*** Entries shown ***

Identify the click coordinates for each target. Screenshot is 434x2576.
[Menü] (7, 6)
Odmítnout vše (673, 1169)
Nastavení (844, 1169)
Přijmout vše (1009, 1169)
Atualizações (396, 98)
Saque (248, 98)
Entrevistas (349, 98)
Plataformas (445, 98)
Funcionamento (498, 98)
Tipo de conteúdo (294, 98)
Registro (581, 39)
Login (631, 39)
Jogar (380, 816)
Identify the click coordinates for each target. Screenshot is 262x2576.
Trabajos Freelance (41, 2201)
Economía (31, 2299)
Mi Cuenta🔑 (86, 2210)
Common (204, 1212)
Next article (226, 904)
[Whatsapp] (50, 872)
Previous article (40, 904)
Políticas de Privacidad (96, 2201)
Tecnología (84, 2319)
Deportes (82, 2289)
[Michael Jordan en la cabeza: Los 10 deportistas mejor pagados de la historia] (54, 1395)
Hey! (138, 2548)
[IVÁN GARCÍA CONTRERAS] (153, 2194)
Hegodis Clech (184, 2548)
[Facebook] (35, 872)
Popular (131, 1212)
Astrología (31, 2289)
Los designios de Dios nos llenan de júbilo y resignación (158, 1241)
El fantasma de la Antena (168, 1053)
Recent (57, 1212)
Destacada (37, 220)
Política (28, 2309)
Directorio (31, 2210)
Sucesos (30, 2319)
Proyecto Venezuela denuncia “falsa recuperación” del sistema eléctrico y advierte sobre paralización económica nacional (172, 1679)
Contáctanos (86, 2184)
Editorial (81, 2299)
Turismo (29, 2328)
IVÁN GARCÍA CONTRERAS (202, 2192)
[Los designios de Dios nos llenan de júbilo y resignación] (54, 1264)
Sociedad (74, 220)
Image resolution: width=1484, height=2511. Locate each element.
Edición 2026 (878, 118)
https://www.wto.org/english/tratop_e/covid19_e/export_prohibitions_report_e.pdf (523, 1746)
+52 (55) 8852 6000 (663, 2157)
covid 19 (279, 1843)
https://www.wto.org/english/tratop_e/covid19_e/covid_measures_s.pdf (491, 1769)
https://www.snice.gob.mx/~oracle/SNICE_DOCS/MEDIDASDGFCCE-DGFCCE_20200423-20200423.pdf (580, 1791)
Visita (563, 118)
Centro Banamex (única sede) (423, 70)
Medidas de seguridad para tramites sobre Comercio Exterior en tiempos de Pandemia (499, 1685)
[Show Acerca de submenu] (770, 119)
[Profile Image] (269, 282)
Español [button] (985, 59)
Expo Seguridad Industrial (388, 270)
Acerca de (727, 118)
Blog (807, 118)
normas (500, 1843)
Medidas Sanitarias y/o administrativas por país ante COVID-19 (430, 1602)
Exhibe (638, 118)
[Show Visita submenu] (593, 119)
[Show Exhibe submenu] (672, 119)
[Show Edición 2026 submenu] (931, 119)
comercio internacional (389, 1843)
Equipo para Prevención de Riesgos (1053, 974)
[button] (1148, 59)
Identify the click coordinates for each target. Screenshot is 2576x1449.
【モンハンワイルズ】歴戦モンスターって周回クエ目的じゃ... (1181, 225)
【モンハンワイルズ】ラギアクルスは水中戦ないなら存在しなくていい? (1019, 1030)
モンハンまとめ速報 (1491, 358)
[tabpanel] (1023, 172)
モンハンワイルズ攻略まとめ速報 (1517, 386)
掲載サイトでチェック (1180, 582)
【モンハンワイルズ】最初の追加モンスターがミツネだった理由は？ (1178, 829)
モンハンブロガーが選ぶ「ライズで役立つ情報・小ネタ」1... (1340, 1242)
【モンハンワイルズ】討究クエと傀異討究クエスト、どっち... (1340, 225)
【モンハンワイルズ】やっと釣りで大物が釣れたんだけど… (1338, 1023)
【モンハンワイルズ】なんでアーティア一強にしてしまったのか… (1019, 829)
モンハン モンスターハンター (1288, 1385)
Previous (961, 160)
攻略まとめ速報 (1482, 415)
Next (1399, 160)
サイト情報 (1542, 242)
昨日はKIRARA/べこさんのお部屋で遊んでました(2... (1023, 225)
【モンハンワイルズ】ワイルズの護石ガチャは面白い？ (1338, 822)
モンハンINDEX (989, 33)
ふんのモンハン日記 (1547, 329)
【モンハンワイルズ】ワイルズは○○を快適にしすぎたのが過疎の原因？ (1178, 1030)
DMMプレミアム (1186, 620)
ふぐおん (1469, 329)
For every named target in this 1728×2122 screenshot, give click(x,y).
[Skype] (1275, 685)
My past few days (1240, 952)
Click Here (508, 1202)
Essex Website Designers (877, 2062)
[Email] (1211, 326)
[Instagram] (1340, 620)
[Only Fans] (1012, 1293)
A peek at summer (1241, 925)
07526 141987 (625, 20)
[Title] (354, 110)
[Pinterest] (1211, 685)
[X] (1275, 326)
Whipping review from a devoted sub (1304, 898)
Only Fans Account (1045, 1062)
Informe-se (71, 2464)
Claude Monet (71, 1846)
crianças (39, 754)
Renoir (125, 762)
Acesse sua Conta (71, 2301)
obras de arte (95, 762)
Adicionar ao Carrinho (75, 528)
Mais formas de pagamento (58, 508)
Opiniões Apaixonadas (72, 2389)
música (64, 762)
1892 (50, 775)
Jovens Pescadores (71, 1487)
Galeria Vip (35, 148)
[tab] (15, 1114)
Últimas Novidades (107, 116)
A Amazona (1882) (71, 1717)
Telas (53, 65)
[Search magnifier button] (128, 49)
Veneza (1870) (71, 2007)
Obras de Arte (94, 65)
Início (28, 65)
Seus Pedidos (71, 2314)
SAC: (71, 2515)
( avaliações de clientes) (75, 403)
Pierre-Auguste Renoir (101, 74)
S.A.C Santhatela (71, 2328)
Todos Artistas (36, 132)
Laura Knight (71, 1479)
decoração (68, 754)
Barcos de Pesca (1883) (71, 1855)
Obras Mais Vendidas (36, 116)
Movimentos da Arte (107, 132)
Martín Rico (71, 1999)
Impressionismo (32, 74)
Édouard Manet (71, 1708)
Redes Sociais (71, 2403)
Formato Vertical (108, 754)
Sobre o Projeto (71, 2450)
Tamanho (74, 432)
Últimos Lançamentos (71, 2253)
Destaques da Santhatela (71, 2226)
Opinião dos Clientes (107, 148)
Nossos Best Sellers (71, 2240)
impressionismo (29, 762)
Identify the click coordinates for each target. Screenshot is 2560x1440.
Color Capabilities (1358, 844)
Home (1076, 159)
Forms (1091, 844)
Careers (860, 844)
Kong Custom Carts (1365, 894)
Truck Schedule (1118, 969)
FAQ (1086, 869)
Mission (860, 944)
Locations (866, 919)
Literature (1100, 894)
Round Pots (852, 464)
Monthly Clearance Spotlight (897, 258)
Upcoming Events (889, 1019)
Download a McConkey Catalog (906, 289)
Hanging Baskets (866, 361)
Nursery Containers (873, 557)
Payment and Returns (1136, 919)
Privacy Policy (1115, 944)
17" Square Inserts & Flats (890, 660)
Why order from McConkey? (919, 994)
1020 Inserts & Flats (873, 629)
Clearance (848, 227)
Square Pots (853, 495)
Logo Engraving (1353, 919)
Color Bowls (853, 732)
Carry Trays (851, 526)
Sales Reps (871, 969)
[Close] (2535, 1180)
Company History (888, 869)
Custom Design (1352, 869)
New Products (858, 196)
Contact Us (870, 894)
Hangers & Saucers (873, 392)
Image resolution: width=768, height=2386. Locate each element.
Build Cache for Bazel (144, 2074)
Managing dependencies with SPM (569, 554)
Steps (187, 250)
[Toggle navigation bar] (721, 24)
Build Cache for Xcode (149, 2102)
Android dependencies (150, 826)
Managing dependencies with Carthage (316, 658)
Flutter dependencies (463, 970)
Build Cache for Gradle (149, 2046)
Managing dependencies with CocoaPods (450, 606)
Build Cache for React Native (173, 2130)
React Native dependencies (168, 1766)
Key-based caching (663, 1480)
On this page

*** End of Entries shown ***

If a line above includes the word "Mais", count it; then give the final number by itself.

2